誰かがコントロールし、他の人達が実行するという、コマンド&コントロールのマインドセットでは、セーリングボートを上手くナビゲーションすることはできず、タイタニックのような結果になるのは明らか。今後、ドミナントシステムからエマージェントシステムに移行する中、「皆様が変化を起こせるように、ビジネスを変えられるように支援していく」という同社の姿勢を示した。
○■Challenge Rocket

独自のスキルチャレンジ(WEBテスト)機能を搭載した採用プラットフォームで、日本企業の高度IT・AI人材採用をサポートするポーランドのChallenge Rocketからは、CEOのTomasz Florczak氏が登壇。同社の採用プラットフォームのメリットを紹介した。

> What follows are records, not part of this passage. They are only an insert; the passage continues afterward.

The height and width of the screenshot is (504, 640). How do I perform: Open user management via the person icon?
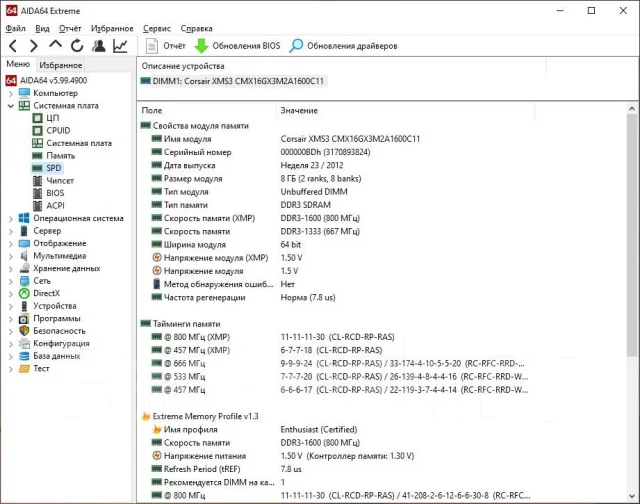point(98,46)
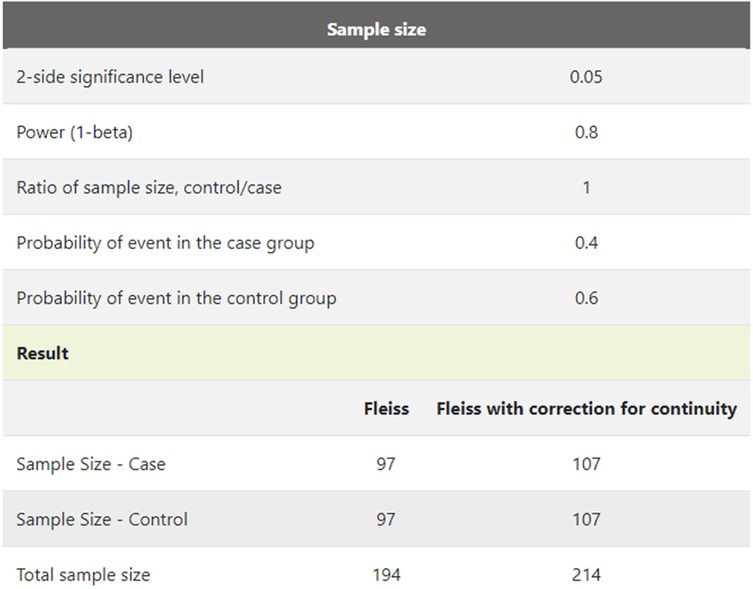753x589 pixels.
Task: Click the power value 0.8
Action: point(586,132)
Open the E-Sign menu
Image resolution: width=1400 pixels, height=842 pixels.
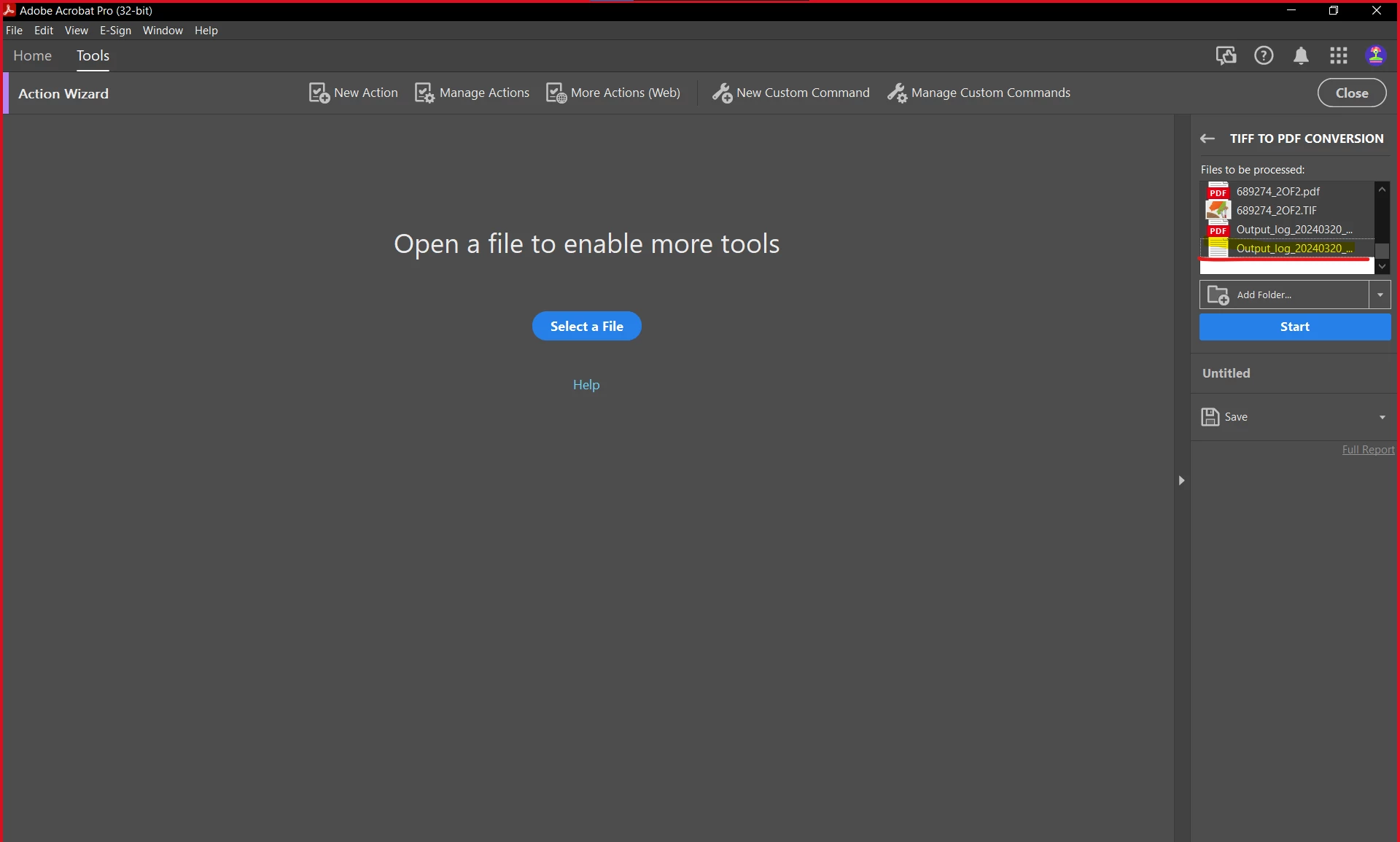tap(115, 31)
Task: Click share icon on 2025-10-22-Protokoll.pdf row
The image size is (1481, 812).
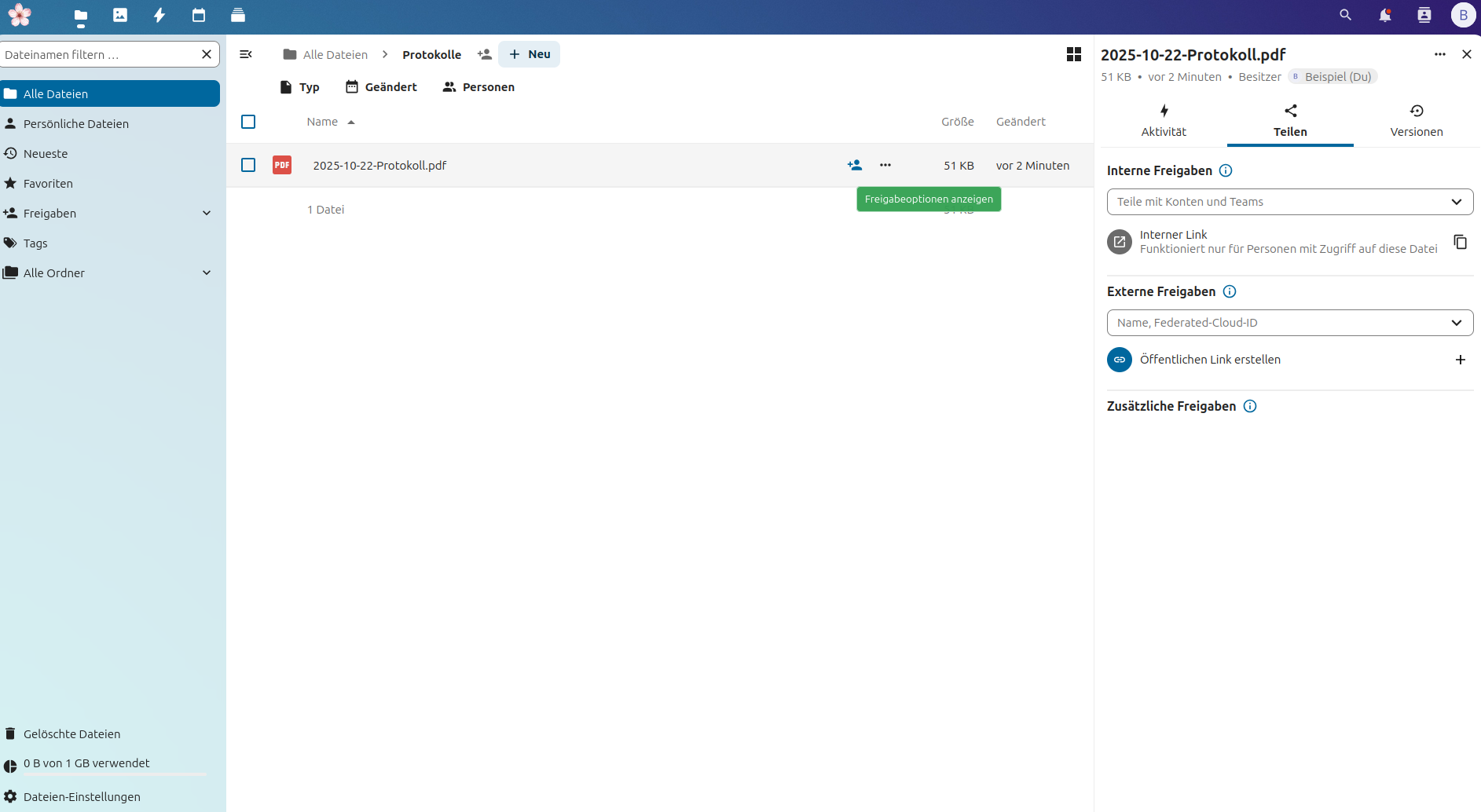Action: (x=855, y=165)
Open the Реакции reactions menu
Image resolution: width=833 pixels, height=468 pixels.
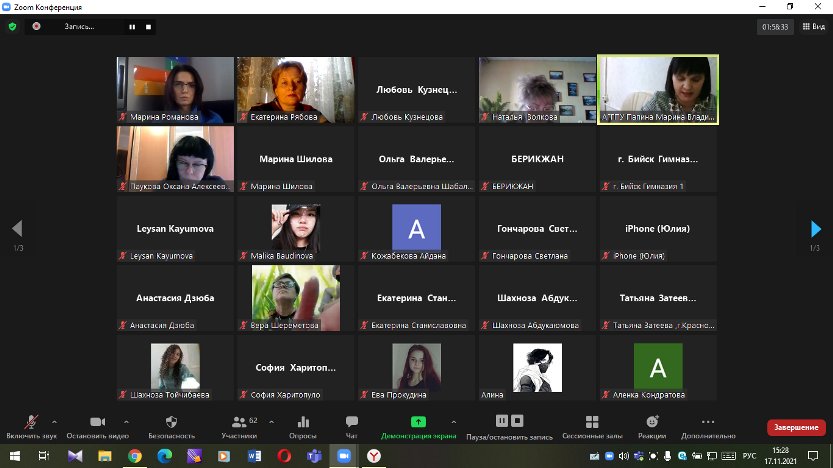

採用においては、百科事典のような知識ではなく、実務的な能力、実際の仕事のシミュレーションによって評価すべきであると主張。ソフトウェアエンジニアに求められるスキルとして、同社のサービスは、コーディングテストをサポートすることによって、より客観的で、より早く、そして偏見なしに評価ができるという。しかも、ChatGPTの使用をチェックできる機能を備えることで、信頼性を高めている。

中東欧の人材は、ハイクオリティなスキルを安価に提供できるほか、日本にはないアイデアやコンセプトに触れることも可能だとアピール。すでに日本の企業が様々なサービスを利用しているほか、ソフトウェアエンジニアの採用も増えてきているという現状を紹介した。

グローバルスタートアップピッチの後は、ネットワーキングタイムが設けられ、新たなるビジネスチャンスを目指し、登壇した企業とイベント参加者による活発なコミュニケーションが行われた。